Big Sky champions

NCAA tournament, First round
- Conference: Big Sky Conference

Ranking
- Coaches: No. 19
- Record: 20–7 (13–1 Big Sky)
- Head coach: Gene Visscher (2nd season);
- Assistant coach: Neil McCarthy
- Home arena: Wildcat Gym

= 1972–73 Weber State Wildcats men's basketball team =

American college basketball season

The 1972–73 Weber State Wildcats men's basketball team represented Weber State College during the 1972–73 NCAA University Division basketball season. Members of the Big Sky Conference, the Wildcats were led by second-year head coach Gene Visscher and played their home games on campus at Wildcat Gym in Ogden, Utah. They were 20–6 in the regular season and 13–1 in conference play.

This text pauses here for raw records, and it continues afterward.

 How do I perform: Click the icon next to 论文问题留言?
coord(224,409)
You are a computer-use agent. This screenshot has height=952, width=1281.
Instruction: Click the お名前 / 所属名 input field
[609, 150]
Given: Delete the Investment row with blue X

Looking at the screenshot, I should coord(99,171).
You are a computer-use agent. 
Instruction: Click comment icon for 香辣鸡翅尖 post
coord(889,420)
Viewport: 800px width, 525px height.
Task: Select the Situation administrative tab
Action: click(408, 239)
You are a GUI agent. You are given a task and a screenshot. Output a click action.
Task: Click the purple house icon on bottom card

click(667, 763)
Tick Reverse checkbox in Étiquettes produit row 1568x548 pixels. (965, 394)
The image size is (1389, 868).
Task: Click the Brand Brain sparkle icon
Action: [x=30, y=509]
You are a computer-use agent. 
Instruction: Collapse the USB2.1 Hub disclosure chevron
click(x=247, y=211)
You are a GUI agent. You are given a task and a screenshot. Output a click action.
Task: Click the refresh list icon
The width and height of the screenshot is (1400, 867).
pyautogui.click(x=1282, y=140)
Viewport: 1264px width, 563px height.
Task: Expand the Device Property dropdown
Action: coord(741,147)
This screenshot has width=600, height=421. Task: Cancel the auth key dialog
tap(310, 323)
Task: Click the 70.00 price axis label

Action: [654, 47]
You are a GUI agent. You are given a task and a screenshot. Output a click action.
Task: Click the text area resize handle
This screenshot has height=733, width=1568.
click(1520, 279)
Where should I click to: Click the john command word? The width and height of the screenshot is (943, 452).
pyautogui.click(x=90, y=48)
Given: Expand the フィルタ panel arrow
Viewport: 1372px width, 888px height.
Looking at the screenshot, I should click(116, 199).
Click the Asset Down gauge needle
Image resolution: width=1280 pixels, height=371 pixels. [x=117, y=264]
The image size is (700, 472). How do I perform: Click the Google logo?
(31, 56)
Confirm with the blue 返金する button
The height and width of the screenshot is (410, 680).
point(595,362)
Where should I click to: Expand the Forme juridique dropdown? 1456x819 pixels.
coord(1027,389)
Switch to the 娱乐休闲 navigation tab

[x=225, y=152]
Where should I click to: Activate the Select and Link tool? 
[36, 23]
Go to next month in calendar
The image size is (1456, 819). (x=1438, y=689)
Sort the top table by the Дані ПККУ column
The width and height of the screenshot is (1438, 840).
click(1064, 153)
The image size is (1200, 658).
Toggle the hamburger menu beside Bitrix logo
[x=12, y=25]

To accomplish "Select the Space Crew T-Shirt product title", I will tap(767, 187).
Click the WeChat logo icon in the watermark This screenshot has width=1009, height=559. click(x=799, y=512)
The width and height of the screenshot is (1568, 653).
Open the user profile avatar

The conference tournament was three years away, and for the sixth consecutive season, Weber State won the Big Sky title and played in the 25-team NCAA tournament. In the West regional at nearby Logan, they met Jerry Tarkanian's fourth-ranked Long Beach State 49ers in the first round for the third time in the four years. The Wildcats led by two points at the half, but lost by a dozen.

Weber's next NCAA appearance was five years later in 1978.

Senior center Rich Cooper and senior guard Brady Small were named to the all-conference team; junior guard Dan Dion and senior forward Ken Gubler were on the second team.

==Postseason result==

| Date time, TV | Opponent | Result | Record | Site (attendance) city, state |
NCAA tournament
| Sat, March 10* 12:05 pm | vs. No. 4 Long Beach State First round | L 75–88 | 20–7 | Smith Spectrum (6,706) Logan, Utah |
*Non-conference game. ^{#}Rankings from AP poll. (#) Tournament seedings in parentheses. All times are in Mountain time.